Jacket potatoes with emmental, bacon, and vegetables in sweet chilli sauce

Before everything that has happened to me happened, I thought that medical care was fairly straightforward. You go to see a doctor, they review your symptoms and maybe do a few tests, then they tell you what’s wrong and how they’re going to treat it.

Of course there are things like cancer, where treatment is long and arduous and, tragically, not always successful.

Then there are things like my late father’s COPD, where there is no good treatment and doctors run clinical trials where some patients (again like my father) participate, knowing it will probably never help them directly but may aid some future stranger.

It was simple, though.

I never realised that you could tell a doctor your symptoms and they wouldn’t believe you: that they would tell you that you were mistaken, or exaggerating, or flat out lying. I certainly never realised that this happened often enough that it’s a running joke in the chronic illness community.

I never realised you could speak to four different doctors and have each of them tell you, with equal confidence, that the other doctors were idiots and their diagnosis was the correct one. And that they would be just as wrong as the others.

I never realised that sometimes the treatment comes before the diagnosis: that doctors will start medication to see how it affects your symptoms. If your condition doesn’t respond to the treatment in the expected way, it’s another diagnostic tool.
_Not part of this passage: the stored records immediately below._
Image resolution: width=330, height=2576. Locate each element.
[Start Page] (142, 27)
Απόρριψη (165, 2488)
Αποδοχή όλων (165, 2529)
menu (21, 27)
I never realised how much I would come to appreciate blunt honesty from a medical professional. If you don’t know, or if you’re guessing, please tell me that. Don’t lie, even if you think you’re doing it to keep my spirits up: I’ve had enough doctors tell me that there’s nothing wrong that I don’t appreciate any minimising of my symptoms.

And I never expected that the crunch of an apple would remain one of my favourite things in the world, over a year after leaving hospital where the food, while generally excellent in flavour, was 50 shades of soft.


Medical musings aside, today has been another nothing sort of day.

I woke up very late, my body finally deciding it couldn’t delay catching up on sleep any longer. Mum was still in bed, feeling very unwell, with a headache that lasted for most of the day.

With nothing much on television, my laptop once again came to the rescue, with the coverage of the figure skating world championships proving more engrossing to mum than I expected. I haven’t watched figure skating in some time, but the basics soon came back to me, such as: if the skater is sitting on the ice, something has gone wrong. For some reason, there was a lot going wrong today, with many skaters having an unscheduled sit down mid routine.

Dinner was a “what does mum like?” special. Mum enjoyed it, which is good as she hasn’t had much fun otherwise today.

Now it’s The Masked Singer, with mum’s favourite presenter Ben Shepherd hiding somewhere under a ver impressive makeup job.